* [DATA UNDER STUDY]:

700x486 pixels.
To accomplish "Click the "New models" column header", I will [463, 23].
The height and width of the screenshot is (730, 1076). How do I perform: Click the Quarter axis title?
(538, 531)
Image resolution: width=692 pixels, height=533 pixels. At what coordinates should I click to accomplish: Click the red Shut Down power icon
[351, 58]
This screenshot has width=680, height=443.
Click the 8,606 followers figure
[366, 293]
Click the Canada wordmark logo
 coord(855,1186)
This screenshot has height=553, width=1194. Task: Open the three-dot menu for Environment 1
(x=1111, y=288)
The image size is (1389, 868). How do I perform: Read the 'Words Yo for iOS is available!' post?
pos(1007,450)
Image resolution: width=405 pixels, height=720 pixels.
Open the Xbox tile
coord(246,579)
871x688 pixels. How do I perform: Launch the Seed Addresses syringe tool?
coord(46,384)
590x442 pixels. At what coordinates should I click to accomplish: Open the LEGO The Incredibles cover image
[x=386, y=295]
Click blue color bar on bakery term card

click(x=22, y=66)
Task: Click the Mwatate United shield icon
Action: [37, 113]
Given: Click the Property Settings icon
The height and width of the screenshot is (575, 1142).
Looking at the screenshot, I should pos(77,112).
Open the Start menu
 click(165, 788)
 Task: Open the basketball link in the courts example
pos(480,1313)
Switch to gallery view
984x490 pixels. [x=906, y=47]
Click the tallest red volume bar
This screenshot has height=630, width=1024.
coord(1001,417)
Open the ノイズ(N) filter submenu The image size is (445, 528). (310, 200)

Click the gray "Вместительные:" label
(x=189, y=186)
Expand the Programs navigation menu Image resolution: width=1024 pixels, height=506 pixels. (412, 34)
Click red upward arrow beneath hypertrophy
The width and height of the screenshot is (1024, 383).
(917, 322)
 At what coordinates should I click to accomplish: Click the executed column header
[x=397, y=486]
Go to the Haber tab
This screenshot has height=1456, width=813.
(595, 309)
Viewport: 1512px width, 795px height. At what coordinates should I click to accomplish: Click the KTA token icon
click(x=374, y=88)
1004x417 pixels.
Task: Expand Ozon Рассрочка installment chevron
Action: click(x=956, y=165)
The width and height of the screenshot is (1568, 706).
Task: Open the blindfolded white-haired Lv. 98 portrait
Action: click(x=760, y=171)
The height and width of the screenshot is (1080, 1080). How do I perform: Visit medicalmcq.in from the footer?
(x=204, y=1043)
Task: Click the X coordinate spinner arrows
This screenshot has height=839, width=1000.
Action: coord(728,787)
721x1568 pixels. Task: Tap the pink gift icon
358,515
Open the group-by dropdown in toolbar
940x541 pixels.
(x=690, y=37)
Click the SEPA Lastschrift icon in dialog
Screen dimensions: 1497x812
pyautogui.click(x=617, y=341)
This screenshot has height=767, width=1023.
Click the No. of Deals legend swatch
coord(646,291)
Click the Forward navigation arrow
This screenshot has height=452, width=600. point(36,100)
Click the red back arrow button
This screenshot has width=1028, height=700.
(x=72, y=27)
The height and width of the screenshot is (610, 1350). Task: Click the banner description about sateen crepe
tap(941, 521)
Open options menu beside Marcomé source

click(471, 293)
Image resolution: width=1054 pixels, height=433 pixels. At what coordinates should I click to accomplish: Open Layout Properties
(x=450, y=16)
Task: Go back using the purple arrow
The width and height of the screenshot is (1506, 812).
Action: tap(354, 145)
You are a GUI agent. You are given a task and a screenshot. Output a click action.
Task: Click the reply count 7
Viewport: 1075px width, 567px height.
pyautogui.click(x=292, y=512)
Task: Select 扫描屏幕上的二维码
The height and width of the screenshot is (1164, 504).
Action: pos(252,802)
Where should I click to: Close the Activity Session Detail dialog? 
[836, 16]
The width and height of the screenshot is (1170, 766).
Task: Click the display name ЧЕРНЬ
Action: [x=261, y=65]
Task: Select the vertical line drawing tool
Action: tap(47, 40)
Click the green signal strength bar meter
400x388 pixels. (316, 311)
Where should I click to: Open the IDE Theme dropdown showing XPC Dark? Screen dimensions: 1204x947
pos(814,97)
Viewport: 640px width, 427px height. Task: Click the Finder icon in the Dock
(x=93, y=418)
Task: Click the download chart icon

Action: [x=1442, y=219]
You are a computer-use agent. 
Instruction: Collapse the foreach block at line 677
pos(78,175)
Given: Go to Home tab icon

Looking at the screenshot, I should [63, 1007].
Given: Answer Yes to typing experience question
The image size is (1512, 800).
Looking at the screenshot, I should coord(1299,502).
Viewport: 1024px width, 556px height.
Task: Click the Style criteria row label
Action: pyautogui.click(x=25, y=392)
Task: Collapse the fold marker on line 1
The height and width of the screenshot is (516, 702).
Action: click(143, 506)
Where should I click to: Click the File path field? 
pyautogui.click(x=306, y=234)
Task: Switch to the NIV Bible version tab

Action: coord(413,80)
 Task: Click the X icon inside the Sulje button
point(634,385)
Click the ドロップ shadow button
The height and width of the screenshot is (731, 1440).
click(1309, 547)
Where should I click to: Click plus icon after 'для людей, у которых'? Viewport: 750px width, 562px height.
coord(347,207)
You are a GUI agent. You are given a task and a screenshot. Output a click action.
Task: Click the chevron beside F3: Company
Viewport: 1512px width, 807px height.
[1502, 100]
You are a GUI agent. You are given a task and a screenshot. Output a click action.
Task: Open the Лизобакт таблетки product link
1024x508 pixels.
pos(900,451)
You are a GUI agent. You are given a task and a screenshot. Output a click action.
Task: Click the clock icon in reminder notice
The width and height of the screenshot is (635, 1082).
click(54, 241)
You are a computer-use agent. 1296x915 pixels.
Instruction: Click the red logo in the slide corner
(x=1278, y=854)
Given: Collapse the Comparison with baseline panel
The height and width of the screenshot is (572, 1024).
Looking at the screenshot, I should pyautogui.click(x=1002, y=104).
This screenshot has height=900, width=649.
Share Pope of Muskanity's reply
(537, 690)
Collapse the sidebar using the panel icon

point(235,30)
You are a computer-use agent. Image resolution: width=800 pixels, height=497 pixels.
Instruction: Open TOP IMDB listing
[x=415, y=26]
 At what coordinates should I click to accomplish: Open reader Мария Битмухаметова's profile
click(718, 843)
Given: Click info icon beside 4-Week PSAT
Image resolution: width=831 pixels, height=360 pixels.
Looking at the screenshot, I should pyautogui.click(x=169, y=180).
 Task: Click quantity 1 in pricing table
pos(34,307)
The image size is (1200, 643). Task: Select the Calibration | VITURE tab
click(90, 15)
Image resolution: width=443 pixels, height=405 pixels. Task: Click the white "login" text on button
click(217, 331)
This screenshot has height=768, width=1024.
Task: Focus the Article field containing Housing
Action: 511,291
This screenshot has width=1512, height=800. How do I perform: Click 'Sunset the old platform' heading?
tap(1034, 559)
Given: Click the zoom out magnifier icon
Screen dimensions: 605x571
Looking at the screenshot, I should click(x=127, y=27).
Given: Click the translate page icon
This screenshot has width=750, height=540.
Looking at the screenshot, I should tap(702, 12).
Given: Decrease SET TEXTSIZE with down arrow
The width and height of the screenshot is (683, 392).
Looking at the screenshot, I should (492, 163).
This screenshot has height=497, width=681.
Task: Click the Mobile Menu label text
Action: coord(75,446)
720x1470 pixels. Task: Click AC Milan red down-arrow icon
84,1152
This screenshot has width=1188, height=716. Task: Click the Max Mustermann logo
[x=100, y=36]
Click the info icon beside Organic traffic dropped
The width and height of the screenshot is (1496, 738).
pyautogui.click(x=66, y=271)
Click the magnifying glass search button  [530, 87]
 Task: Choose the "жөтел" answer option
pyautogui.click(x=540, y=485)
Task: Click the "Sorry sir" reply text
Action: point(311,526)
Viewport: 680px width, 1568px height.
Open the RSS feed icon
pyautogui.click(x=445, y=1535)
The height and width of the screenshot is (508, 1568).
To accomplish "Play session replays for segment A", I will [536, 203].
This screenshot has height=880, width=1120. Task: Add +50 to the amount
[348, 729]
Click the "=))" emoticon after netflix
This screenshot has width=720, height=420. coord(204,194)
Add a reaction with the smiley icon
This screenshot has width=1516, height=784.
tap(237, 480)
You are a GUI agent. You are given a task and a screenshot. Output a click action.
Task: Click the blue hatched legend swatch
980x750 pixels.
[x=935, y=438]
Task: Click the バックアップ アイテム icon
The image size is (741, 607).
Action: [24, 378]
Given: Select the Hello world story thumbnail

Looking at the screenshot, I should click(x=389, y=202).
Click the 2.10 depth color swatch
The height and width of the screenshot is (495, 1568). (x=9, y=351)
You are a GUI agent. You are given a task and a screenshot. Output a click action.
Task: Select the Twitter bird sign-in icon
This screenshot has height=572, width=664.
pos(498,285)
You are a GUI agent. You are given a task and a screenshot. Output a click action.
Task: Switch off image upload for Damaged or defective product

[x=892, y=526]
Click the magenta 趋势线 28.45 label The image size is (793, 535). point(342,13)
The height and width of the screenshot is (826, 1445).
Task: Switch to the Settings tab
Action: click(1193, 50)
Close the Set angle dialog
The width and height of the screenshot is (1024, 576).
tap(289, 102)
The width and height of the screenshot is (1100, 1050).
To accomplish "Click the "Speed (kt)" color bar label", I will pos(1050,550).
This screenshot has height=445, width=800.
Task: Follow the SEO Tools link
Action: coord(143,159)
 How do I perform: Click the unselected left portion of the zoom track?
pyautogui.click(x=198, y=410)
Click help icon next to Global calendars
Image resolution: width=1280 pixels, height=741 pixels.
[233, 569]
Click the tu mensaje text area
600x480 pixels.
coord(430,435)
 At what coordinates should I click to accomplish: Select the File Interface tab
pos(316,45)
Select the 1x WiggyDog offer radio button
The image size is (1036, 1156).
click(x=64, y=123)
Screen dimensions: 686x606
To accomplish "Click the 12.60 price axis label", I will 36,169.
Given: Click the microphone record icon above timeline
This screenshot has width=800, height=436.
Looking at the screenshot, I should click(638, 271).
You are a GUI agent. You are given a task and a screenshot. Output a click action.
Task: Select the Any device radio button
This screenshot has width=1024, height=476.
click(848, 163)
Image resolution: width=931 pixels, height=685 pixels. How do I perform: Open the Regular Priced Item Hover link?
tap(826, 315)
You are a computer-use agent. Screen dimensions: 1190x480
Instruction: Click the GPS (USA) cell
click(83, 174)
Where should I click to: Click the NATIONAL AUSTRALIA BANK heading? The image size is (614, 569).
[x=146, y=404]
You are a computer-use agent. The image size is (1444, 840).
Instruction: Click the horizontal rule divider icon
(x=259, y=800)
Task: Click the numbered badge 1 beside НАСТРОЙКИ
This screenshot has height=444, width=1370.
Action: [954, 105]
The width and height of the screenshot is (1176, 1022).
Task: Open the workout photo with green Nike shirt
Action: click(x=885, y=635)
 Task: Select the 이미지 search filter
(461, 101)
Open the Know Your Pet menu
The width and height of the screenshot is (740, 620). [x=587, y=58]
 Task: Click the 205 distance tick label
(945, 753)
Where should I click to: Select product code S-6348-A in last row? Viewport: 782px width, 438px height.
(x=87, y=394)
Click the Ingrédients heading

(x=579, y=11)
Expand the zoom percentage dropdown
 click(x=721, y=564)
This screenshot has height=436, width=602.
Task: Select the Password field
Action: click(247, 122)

* [WHAT YOU NEED TO DO]: Find every line in the listing that has the string "back", then give the count by itself.

* [EXERCISE SOLUTION]: 2